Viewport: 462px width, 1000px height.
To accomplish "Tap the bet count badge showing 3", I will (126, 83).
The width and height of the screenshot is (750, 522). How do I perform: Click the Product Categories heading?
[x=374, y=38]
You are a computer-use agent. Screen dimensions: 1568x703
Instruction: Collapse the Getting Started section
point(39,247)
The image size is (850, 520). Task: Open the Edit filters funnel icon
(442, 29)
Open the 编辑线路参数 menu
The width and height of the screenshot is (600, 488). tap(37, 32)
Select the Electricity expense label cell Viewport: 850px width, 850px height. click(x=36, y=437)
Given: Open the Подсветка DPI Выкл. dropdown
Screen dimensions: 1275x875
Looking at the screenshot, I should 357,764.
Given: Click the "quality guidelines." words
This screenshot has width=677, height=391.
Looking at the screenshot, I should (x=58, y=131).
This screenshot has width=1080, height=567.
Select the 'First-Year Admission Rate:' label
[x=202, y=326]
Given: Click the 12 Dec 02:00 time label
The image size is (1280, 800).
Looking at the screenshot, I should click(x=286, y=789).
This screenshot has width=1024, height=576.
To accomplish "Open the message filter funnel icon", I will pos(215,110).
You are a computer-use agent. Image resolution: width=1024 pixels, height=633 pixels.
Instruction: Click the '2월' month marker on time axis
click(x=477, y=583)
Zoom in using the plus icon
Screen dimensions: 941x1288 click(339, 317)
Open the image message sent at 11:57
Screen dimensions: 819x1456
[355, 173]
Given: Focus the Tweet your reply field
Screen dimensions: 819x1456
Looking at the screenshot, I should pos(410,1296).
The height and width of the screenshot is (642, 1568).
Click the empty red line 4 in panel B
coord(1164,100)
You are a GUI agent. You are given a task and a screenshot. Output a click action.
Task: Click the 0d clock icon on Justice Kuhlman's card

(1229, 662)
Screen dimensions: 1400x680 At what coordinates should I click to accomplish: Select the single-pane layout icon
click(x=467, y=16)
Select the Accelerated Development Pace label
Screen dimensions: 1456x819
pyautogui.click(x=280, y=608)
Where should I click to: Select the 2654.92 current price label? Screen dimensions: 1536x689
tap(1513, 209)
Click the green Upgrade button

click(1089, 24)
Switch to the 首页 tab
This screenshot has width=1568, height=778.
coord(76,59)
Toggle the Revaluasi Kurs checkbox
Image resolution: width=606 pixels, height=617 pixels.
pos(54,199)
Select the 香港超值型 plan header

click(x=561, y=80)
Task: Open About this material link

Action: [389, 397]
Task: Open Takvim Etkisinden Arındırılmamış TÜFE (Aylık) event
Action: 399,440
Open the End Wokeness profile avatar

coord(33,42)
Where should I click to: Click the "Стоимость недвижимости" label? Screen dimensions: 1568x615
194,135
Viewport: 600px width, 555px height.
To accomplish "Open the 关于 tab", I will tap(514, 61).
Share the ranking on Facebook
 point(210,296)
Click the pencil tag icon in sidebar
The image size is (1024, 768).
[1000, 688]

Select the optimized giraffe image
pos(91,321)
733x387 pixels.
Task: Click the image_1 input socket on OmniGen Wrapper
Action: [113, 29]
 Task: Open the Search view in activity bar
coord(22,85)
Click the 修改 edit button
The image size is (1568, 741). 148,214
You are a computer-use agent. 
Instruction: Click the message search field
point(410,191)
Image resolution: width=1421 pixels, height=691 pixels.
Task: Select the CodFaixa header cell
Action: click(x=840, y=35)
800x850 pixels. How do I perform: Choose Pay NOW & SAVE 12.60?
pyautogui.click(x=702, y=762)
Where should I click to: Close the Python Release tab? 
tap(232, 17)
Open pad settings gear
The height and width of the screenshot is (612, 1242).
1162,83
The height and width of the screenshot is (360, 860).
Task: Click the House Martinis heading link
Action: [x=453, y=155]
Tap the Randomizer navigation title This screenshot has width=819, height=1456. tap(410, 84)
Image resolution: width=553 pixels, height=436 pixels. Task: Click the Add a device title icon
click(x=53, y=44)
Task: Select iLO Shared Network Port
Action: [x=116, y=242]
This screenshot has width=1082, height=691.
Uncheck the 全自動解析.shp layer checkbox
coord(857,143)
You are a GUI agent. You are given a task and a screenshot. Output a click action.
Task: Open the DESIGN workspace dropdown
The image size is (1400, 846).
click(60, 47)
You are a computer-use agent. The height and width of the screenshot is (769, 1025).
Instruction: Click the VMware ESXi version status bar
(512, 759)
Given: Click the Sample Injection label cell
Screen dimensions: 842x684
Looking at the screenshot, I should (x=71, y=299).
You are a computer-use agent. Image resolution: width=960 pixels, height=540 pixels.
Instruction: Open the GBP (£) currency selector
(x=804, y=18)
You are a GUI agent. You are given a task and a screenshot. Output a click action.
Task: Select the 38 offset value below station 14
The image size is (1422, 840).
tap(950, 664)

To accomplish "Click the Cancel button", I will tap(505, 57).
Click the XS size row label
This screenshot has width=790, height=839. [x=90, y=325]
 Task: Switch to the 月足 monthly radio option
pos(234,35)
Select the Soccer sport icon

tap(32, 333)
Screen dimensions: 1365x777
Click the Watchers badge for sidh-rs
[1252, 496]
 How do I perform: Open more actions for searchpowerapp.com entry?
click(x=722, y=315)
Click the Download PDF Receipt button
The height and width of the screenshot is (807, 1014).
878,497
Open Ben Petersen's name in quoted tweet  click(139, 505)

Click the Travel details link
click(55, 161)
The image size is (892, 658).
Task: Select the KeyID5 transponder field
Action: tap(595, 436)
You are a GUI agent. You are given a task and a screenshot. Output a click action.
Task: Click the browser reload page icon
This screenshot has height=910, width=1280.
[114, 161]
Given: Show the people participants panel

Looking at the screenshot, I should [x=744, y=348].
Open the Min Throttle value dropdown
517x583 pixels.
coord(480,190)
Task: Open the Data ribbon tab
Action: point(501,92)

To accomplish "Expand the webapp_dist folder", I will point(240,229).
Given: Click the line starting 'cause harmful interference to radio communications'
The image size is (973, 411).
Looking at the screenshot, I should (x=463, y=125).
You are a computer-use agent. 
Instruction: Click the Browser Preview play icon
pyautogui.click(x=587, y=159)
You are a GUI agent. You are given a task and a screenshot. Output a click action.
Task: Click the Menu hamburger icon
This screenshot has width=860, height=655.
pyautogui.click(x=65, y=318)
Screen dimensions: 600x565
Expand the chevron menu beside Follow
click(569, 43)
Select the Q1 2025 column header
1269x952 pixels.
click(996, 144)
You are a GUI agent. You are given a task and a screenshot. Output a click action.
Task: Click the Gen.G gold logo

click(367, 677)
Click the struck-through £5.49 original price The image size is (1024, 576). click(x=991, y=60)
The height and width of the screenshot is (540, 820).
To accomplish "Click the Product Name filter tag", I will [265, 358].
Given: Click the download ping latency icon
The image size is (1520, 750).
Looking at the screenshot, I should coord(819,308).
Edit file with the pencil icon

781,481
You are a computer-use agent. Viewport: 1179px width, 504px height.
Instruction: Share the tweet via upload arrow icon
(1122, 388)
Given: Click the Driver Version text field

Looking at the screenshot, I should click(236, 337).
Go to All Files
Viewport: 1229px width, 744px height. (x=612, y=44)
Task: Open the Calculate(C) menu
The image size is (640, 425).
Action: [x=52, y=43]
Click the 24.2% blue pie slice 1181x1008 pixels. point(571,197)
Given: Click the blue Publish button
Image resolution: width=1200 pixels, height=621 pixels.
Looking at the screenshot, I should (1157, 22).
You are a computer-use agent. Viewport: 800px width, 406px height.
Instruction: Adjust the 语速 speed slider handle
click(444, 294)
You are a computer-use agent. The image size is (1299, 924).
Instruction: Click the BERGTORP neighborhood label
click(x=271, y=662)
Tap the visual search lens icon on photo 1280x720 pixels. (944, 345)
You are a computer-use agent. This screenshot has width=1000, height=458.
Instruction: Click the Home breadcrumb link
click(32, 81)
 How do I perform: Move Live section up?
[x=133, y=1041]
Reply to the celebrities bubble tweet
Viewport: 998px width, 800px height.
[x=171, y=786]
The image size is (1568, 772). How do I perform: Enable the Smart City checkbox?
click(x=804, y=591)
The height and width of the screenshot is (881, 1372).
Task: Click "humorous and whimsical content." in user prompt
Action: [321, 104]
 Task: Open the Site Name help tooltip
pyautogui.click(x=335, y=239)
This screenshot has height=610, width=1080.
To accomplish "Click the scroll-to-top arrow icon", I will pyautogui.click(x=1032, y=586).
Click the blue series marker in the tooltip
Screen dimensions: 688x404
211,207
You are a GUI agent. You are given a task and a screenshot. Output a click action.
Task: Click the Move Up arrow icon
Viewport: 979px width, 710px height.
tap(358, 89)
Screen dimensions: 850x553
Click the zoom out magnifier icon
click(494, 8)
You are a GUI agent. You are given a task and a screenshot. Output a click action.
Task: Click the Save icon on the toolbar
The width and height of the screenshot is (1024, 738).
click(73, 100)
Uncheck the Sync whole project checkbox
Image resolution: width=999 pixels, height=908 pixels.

_What you will do_
Check each line in the data for the word "dropdown", then report only how many lines contain it.

_Your response_
3